The "fix everything" combo

Run from an elevated PowerShell prompt. Order matters — DISM repairs the component store that SFC reads from.

# 1. Repair the component store using Windows Update as the source
DISM /Online /Cleanup-Image /RestoreHealth

# 2. Verify and repair protected system files
sfc /scannow

# 3. Reset the Windows Store / app installer
wsreset.exe

# 4. Re-register the built-in app packages (fixes broken Start menu, broken Settings)
Get-AppxPackage -AllUsers | ForEach-Object {
    Add-AppxPackage -DisableDevelopmentMode -Register "$($_.InstallLocation)\AppXManifest.xml" -ErrorAction SilentlyContinue
}

Reboot. About 80% of "Windows is acting weird" symptoms are gone. If they're not, this is the point at which I usually consider an in-place upgrade (running setup.exe from a downloaded ISO — preserves apps and files, replaces the OS layer underneath).

Useful one-line PowerShell tweaks

Enable long file paths (>260 characters)

New-ItemProperty -Path "HKLM:\SYSTEM\CurrentControlSet\Control\FileSystem" `
    -Name "LongPathsEnabled" -Value 1 -PropertyType DWord -Force

Required by some development tools (Yarn, Maven, Gradle, .NET) when paths get deep.

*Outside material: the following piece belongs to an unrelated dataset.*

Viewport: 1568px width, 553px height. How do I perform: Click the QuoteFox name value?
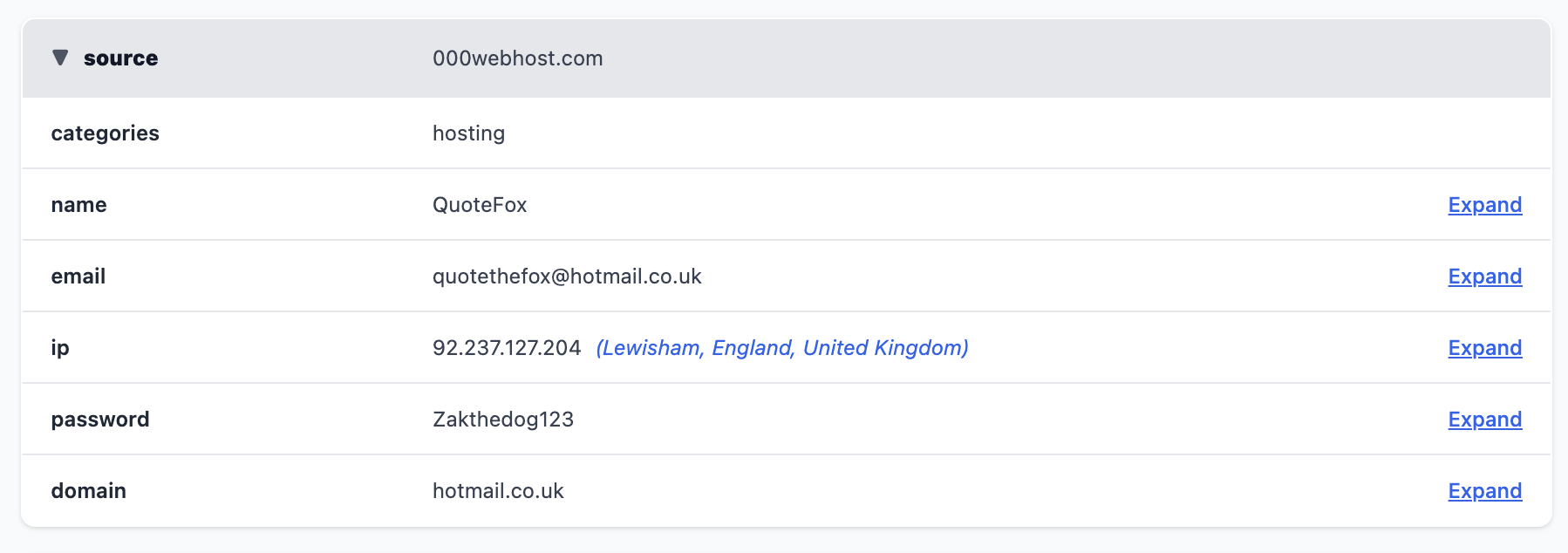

The setting is system-wide and only takes effect for processes that opt in via their manifest — modern developer tools usually do.

Disable memory compression (trade RAM for latency)

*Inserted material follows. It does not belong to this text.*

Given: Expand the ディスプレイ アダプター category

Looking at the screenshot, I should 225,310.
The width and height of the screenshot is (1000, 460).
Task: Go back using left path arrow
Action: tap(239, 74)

Disable-MMAgent -MemoryCompression

Windows 10/11's memory compressor saves RAM by compressing cold pages but pays for it in CPU time on uncompress. On a machine with plenty of RAM and a workload sensitive to latency spikes (audio production, gaming), turning it off is worth a few hundred MB of memory. Re-enable with Enable-MMAgent -MemoryCompression.

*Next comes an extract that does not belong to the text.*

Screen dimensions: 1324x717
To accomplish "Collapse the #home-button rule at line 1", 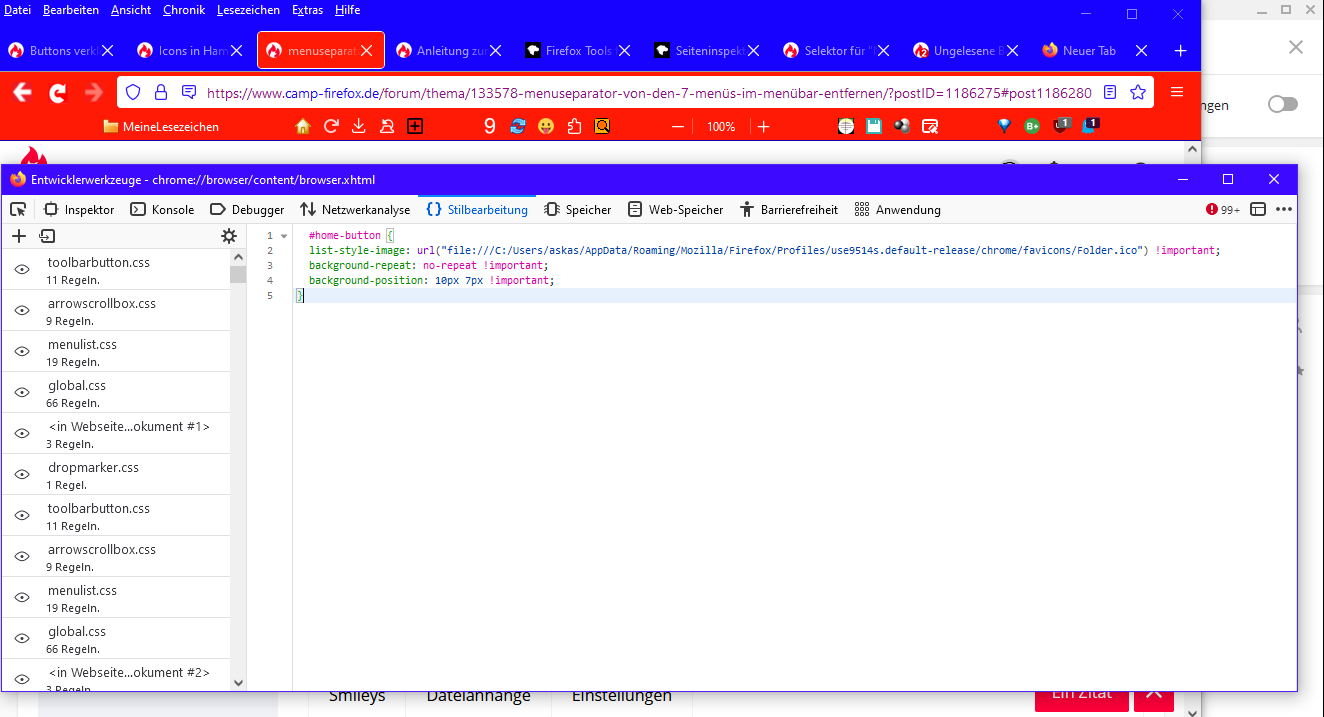I will 284,236.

Clear the Event Viewer log

wevtutil el | ForEach-Object { wevtutil cl "$_" }

Useful before triaging a problem: clear the logs, reproduce, look at what's new. The default Event Log size is large enough that this is rarely necessary, but it's good to have.

Enable the Windows "Open With" context menu when it's gone missing

reg add "HKEY_CLASSES_ROOT\*\shellex\ContextMenuHandlers\Open With" /ve /t REG_SZ `
    /d "{09799AFB-AD67-11d1-ABCD-00C04FC30936}" /f

WiFi ping spike fix on Windows 11/10

Windows periodically scans for new networks even while connected, which can spike ping by 30–100ms every few seconds. To stop the scan-while-connected behaviour:

netsh wlan set autoconfig enabled=no interface="Wi-Fi"

Re-enable when you actually want to roam between networks again:

netsh wlan set autoconfig enabled=yes interface="Wi-Fi"

Decrapification

For removing pre-installed bloatware (Candy Crush, Xbox apps you don't use, etc.), I've used Windows10Debloater in the past. It still works on Windows 11. Read the script before you run it — some of the things it removes (e.g. Cortana, OneDrive) might be things you actually use.

Same goes for any "tweaker" tool. Be paranoid: open the script, see what it actually changes, run it under RegShot or Procmon if you want to know exactly what's been touched.

Cleaning up disk space

The built-in tools handle this fine, no third-party utility needed:

# Disk Cleanup with all advanced options
cleanmgr /sageset:65535 && cleanmgr /sagerun:65535

# Clean component store of old superseded packages (can free 5+ GB on a 5-year-old install)
DISM /Online /Cleanup-Image /StartComponentCleanup /ResetBase
About the original ZIP from this post

The Tweak_Scripts.zip bundle the old version of this article linked to is no longer hosted. I don't recommend running random tweak scripts from the internet anyway — the recipes above cover everything that ZIP did, and you can read every line before you run it.